『発心集』(角川ソフィア文庫、2014年)は上下二巻からなり、一〇六の仏教説話が集められている。成立年は正確にはわからず、一二一二年成立とほぼ確定されている『方丈記』の前なのか後なのかもわからない。長明の没年は一二一六年、ほぼ六十二歳で亡くなったと推定され、『発心集』『無名抄』ともに長明晩年の作品だとは言うことができるようである。
『発心集』には、「武蔵国入間河沈水の事」と題された水害の話が一つ収められている(第四-九)。入間川の氾濫による大洪水の話である。その描写は、長明自身がこの眼で見たかと思われるほどに迫真性に富んでいる。浅見氏は解説で、長明が建暦元年(一二一一)に鎌倉に下向したとき、川越まで足を延ばし、そこで洪水の被災者たちから生々しい話を聞いた可能性を示唆しているが、これは史料的根拠のない推定に過ぎない。

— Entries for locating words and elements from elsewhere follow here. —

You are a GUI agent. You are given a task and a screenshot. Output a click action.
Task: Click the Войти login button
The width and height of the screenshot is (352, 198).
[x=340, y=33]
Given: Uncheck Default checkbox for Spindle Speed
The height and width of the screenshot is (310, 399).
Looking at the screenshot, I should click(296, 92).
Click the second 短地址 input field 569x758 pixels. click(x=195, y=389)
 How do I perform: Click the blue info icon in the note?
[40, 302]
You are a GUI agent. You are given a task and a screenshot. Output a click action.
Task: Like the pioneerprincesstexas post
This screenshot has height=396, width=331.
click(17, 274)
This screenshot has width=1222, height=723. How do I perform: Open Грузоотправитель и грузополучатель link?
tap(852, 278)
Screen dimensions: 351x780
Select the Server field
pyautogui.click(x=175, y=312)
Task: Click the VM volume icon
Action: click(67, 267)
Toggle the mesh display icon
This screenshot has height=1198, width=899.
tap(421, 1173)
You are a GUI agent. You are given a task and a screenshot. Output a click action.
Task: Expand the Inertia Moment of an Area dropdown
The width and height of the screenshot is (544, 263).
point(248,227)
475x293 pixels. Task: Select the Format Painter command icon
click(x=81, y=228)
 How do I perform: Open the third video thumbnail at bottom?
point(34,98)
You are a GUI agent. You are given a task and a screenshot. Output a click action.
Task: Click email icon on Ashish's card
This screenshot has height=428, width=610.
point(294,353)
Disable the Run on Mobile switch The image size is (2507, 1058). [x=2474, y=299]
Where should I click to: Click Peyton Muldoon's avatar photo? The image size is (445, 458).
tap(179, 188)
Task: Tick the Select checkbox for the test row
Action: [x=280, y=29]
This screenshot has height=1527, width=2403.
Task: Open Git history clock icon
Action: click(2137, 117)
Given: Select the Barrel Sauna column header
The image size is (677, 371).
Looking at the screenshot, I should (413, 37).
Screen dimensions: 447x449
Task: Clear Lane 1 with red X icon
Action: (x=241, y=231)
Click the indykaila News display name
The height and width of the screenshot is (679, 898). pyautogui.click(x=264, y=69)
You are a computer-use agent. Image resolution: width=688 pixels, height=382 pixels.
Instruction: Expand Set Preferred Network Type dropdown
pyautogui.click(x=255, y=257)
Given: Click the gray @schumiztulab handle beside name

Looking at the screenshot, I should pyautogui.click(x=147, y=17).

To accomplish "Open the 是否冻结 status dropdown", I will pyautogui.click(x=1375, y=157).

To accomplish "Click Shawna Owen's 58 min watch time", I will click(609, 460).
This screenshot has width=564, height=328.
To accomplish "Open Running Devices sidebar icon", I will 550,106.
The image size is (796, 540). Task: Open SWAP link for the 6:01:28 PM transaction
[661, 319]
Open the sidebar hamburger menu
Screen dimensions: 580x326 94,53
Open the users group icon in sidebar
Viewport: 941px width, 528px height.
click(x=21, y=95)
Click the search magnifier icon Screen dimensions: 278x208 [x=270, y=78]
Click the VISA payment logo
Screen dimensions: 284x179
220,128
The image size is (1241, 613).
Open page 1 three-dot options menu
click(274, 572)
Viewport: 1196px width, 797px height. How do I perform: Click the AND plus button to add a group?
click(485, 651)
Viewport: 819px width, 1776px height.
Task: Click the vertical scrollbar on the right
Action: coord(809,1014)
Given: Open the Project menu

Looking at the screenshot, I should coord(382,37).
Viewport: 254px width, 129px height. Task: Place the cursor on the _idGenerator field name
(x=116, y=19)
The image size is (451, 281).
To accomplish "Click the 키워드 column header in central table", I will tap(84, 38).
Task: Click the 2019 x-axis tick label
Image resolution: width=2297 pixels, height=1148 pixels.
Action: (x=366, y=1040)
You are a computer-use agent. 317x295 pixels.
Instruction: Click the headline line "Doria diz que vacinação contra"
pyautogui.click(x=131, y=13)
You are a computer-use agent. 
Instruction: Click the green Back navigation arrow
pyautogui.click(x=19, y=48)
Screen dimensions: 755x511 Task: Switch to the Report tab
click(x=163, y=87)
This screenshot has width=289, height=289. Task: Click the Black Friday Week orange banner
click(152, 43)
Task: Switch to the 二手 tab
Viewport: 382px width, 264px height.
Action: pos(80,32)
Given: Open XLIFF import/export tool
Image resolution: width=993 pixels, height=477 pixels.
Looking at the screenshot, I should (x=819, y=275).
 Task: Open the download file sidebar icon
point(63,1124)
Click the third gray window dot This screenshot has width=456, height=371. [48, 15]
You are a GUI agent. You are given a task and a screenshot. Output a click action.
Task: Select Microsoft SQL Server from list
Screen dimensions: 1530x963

仮に被災者たちから話を聞く機会があったとしても、それだけで水害についてあれほど現場性のある叙述ができたわけではないだろう。浅見氏が言うように、『方丈記』で見せた災害描写の筆の冴えは『発心集』でも発揮されている。
堤防が決壊し、瞬く間に洪水が川沿いの村に広がり、官首(かんじゅ)という男の家が家族もろとも河口の方に流されていく場面を引こう。
ある時、五月雨日ごろになりて、水いかめしう出でたりけり。されど、いまだ年ごろの堤の切れたることなければ、「さりとも」と驚かず、かかるほどに、雨、沃(い)こぼす如く降りて、おびただしかりける夜中ばかり、にはかに雷の如く、世に恐ろしく鳴り響(どよ)む声あり。この官首と家に寝たる者ども、みな驚きあやしみて、「こは何ものの声ぞ」と恐れあへり。
官首、郎等をよびて、「堤の切れぬると覚ゆるぞ。出でて見よ」といふ。すなはち、ひき開けて見るに、二、三町ばかり白みわたりて、海の面と異らず。「こは、いかがせん」といふほどこそあれ、水ただ増りに増りて、天井までつきぬ。官首が妻子をはじめて、あるかぎり、天井に登りて、桁梁に取り付きて叫ぶ。この中に、官首と郎等とは葺板をかき上げて棟に登り居て、いかさまにせんと思ひ廻らすほどに、この家ゆるゆると揺ぎて、つひに柱の根抜けぬ。つつみながら浮きて、湊の方へ流れて行く。
全文は文庫本で数頁(私が所有しているのは電子書籍版なので正確に言うことができない)。ご興味をもたれた方は是非原文をお読みください。